Start Selected excerpt

Vintage Computer Festival 8.0
Sellam Ismail writes "The 8th annual Vintage Computer Festival is being held on November 5th & 6th at the Computer History Museum in Mountain View, California. The highlight of this year's event is a Homebrew Computer Club retrospective featuring a panel of original members of the Club including Steve Wozniak, Lee Felsenstein, and others. VCF 8.0 also brings the return of the Nerd Trivia Challenge, a game show style trivia contest for hardcore computer history buffs, and for the first time is hosting the award presentation ceremony for the International Obfuscated C Code Competition."
Other computing luminaries were noticably absent from the gala affair including Drs. J Presper Eckert and John Mauchly, designers of the ENIAC machine. The creator of the Antikythera Mechanism was also not in attendence. Conference organizers said that the originator of the ancient greek computer was unknown, so it was understandable that an invitation was not sent. Similar reasons were given for not inviting the designer of the abacus.
"Rocky Rococo, at your cervix!"
I have a 1.6 Ghz WXP box. I would love to have a 19 second boot time...
I wonder if any of the Obfuscated C Code was ever folded into commercial products? Or mission critical enterprise applications?
I'l gladly give up knowledge of 100% of the internals in exchange for the power of OS X on a G5, but those old machines do provide a pleasant simplicity.
Two wrongs don't make a right, but three lefts do.

End Selected excerpt
Start Dataset excerpt

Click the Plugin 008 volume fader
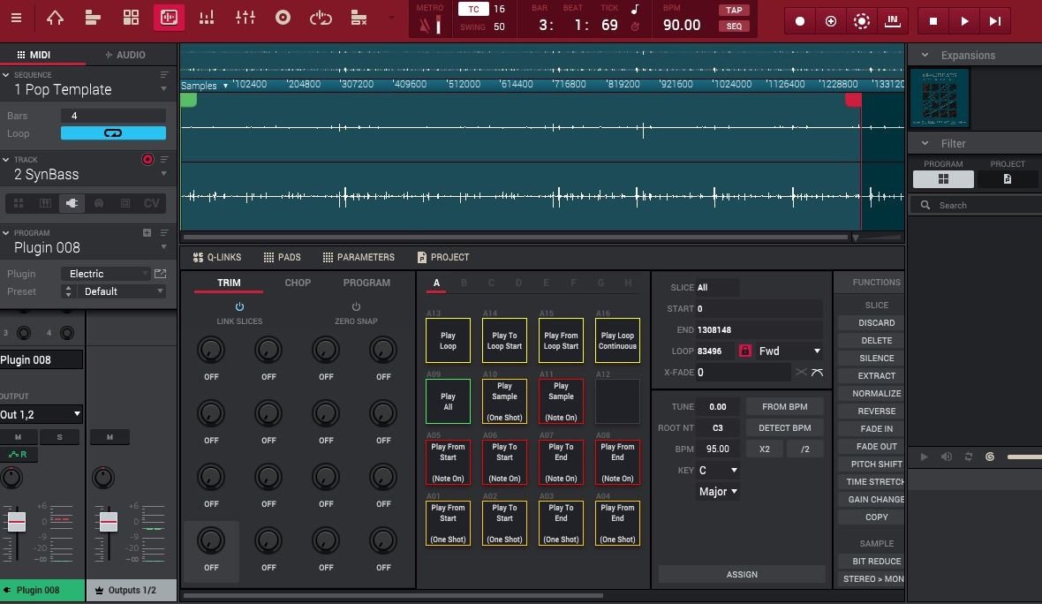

End Dataset excerpt

**What to work on**
Resume the Vintage Computer Festival 8.0 page above, picking up right after its final sentence.

**Exercise output**
An RPC-4000. Picture here:
http://home.att.net/~lgaska/images/rpc-4000.jpg
If memory serves me correct, it had 4096 words of rotating drum meemory. Paper tape or Flexowriter input. It was great.
Yes, I am older than dirt.
Pity I can't send my school's 'Sysadmin' there for retraining. He might actually pick up a few new tips too.....
My UID is prime. Is yours?
In early 1970's, I recall this computer, the HP 2000, with real-time BASIC, paper tapes, and teletype terminals with modem connections. (My first computer program was on this machine, 1972!) It had great interactive games, all text of course, and some based on real physcial science. I recall one our Physics teacher wrote, trying to land Apollo Lunar module on the surface of the Moon, without running out of fuel, or crashing into the surface too fast. It wasn't easy, and I remember kids screaming with joy when they actully made it safe, which wasn't very often. This was real science teaching at its best.
Software freedom...I love it!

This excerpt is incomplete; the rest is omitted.